La gran recesión de 2008 impuso la receta de la austeridad para cortar la gangrena de una crisis inmobiliaria que transmutó en financiera y acabó siendo fiscal. El consenso posterior reconocía el grave error de medidas que profundizaron la miseria de millones de europeos que no tenían más culpa que haber vivido por encima de sus posibilidades gracias al dinero barato que les había facilitado la banca.

Por eso, la prescripción contra los efectos económicos de la Covid-19 fue justamente la contraria, dinero y ayudas a raudales; combustible para que la máquina no parase. El efecto colateral no deseado e inevitable fue el crecimiento de la deuda pública más allá de lo que dictaban los acuerdos de estabilidad de Maastricht de 1997.

La invasión rusa de Ucrania interrumpió el proceso de recuperación tras la pandemia por sus efectos sobre los precios, y además dio alas a quienes predican rebajas de impuestos, no porque quieran reducir el déficit y la deuda, que también, sino sobre todo porque quieren minimizar el gasto público en políticas sociales.

Desde ese punto de vista, compartido por una buena parte de la derecha desinhibida local, España también ha estirado más el brazo que la manga en la construcción de su joven Estado del bienestar. La pandemia puso de manifiesto que las residencias para mayores y personas dependientes, parte fundamental de ese Estado del bienestar, no están a la altura. Me temo que si una comisión parlamentaria estudiase a fondo y en serio lo que ocurrió, nos avergonzaríamos.

La asistencia sociosanitaria está mayoritariamente en manos privadas, aunque vive del erario. Sus plantillas, que cobran en torno a un 40% menos que las del minoritario sector público, trabajan en condiciones de suma precariedad.

Vemos ahora que, con cierta timidez, la Generalitat trata de poner orden.

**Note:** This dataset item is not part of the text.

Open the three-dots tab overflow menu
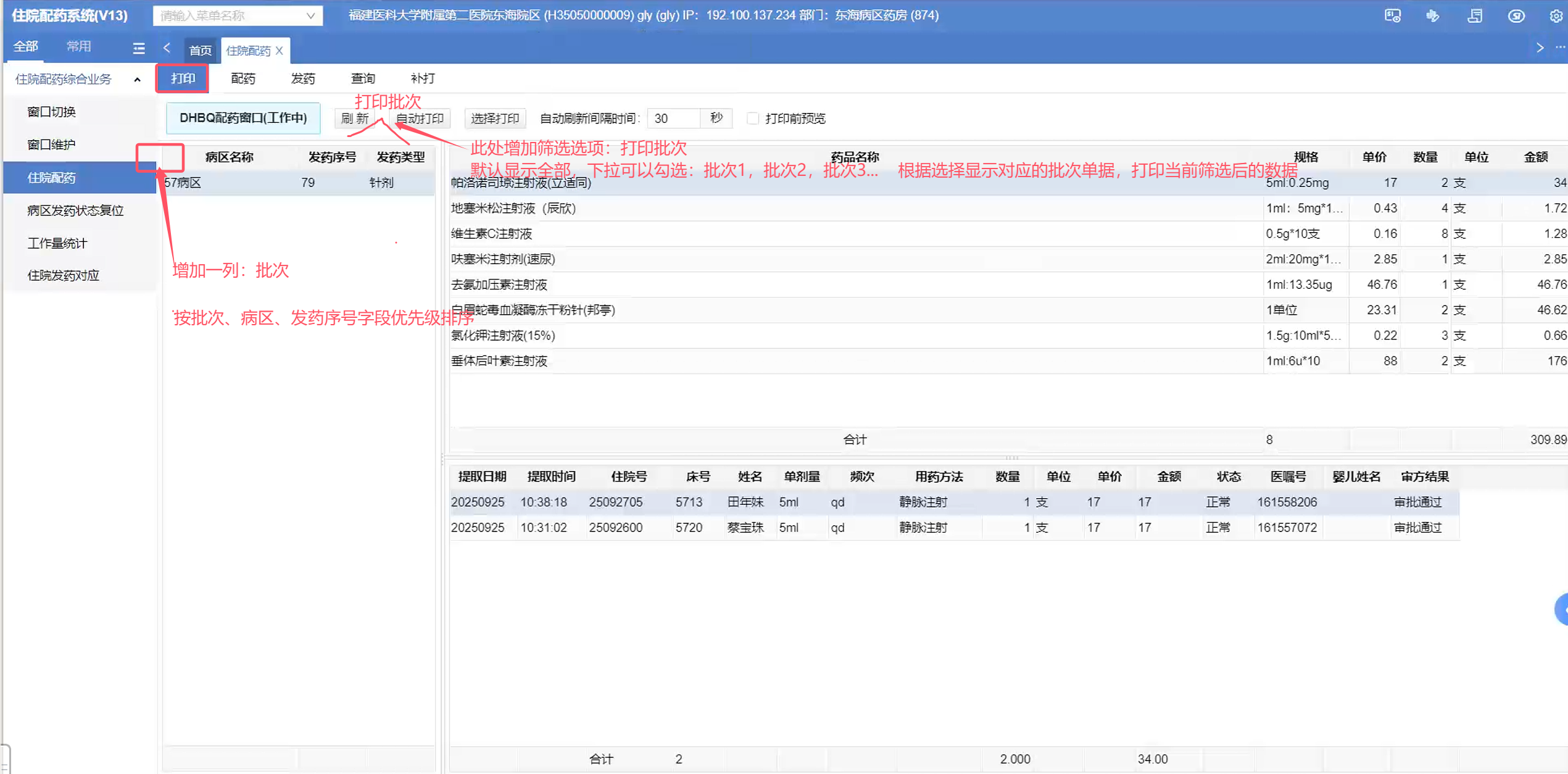Image resolution: width=1568 pixels, height=774 pixels. click(x=1560, y=48)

Sin la concurrencia de los centros privados, el sistema se vendría abajo, pero también es cierto que la cuenta de resultados de la mayoría de estas empresas pesa como una losa sobre la calidad del servicio que prestan.

(A principios de mes trascendió el caso del empleado de una residencia de ancianos de Barcelona que, bajo los efectos del alcohol, había agredido a varios internos la noche de Fin de Año. No les quepa la menor duda de la conexión entre el incidente y la cuenta de resultados de la empresa que gestiona ese centro: si el hombre no hubiera estado solo, difícilmente habría maltratado a nadie, aunque bebiese.)

Por fin, la Administración catalana da un paso que debería incluir, además de un buen control, una financiación suficiente. Porque el objetivo es resistir, no sucumbir a la tentación de mirar a otro lado, de ignorar un mundo tan dolorosamente próximo.

Y mucho menos competir en bajadas de impuestos que suponen prestar unos servicios deficientes para que solo el que pueda pagarlo de su bolsillo consiga que sus mayores y sus hijos estén bien atendidos. Eso sería no vivir por encima de nuestras posibilidades, efectivamente, sino incumplir la primera de nuestras obligaciones como ciudadanos.